Nature Genetics. Roč. 55, č. 1 (2023), s. 89-103. ISSN 1061-4036. E-ISSN 1546-1718
Institutional support: RVO:68378041
Keywords : LD score regression * association * heritability * metaanalysis
OECD category: Human genetics
Impact factor: 30.8, year: 2022
Method of publishing: Open access
https://www.nature.com/articles/s41588-022-01222-9

Colorectal cancer (CRC) is a leading cause of mortality worldwide. We conducted a genome-wide association study meta-analysis of 100,204 CRC cases and 154,587 controls of European and east Asian ancestry, identifying 205 independent risk associations, of which 50 were unreported.
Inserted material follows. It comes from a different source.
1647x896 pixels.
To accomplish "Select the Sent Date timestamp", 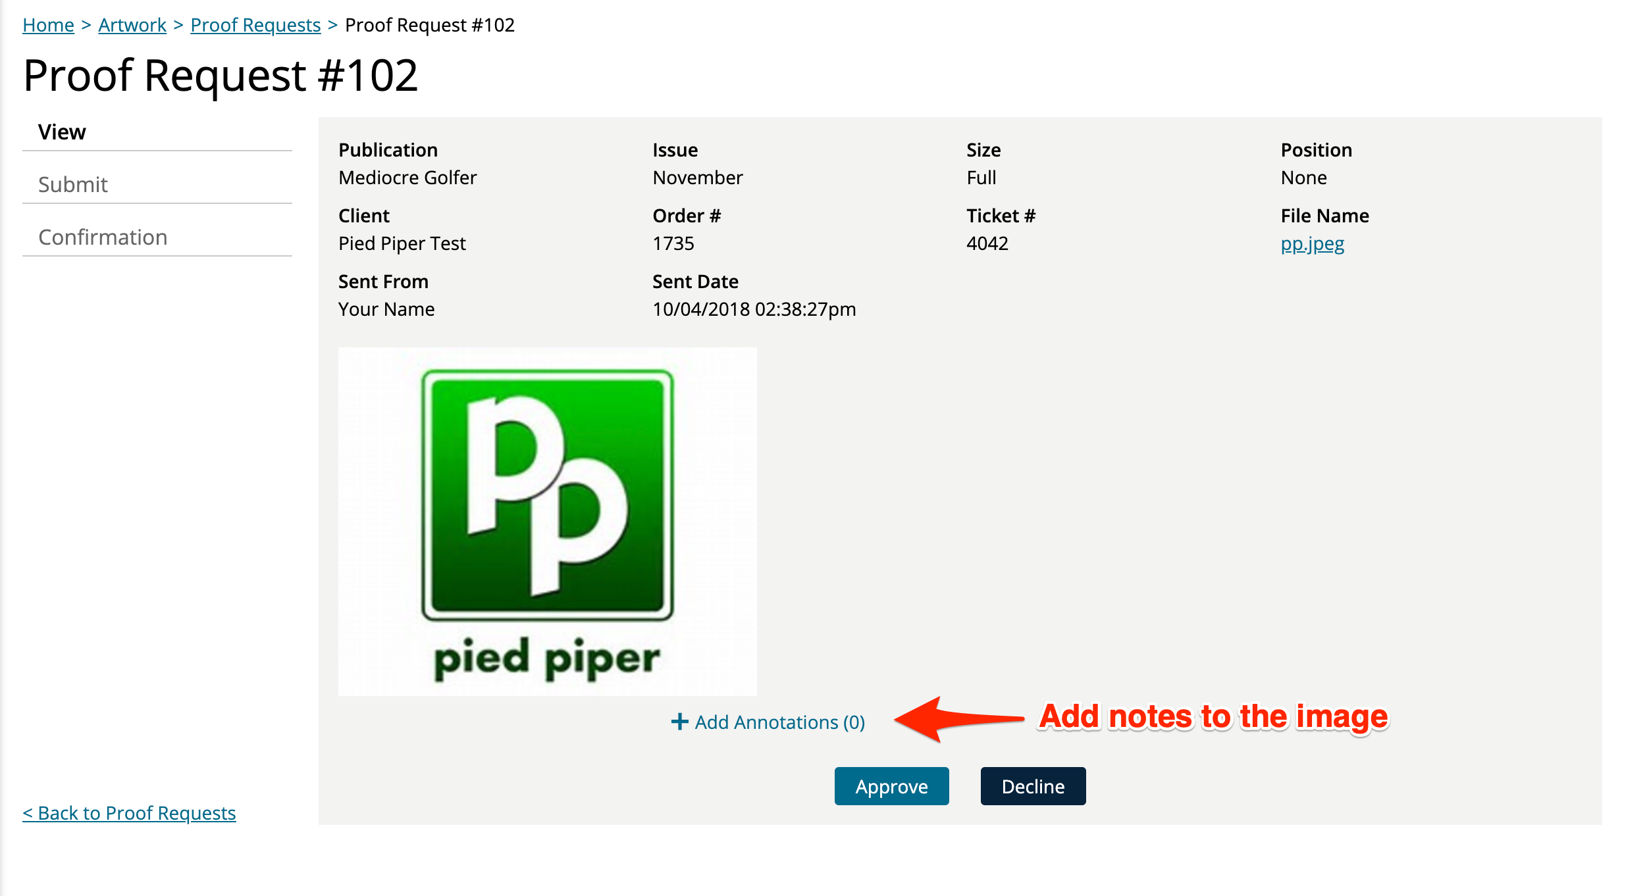I will (753, 309).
We performed integrative genomic, transcriptomic and methylomic analyses across large bowel mucosa and other tissues. Transcriptome- and methylome-wide association studies revealed an additional 53 risk associations. We identified 155 high-confidence effector genes functionally linked to CRC risk, many of which had no previously established role in CRC. These have multiple different functions and specifically indicate that variation in normal colorectal homeostasis, proliferation, cell adhesion, migration, immunity and microbial interactions determines CRC risk. Crosstissue analyses indicated that over a third of effector genes most probably act outside the colonic mucosa. Our findings provide insights into colorectal oncogenesis and highlight potential targets across tissues for new CRC treatment and chemoprevention strategies.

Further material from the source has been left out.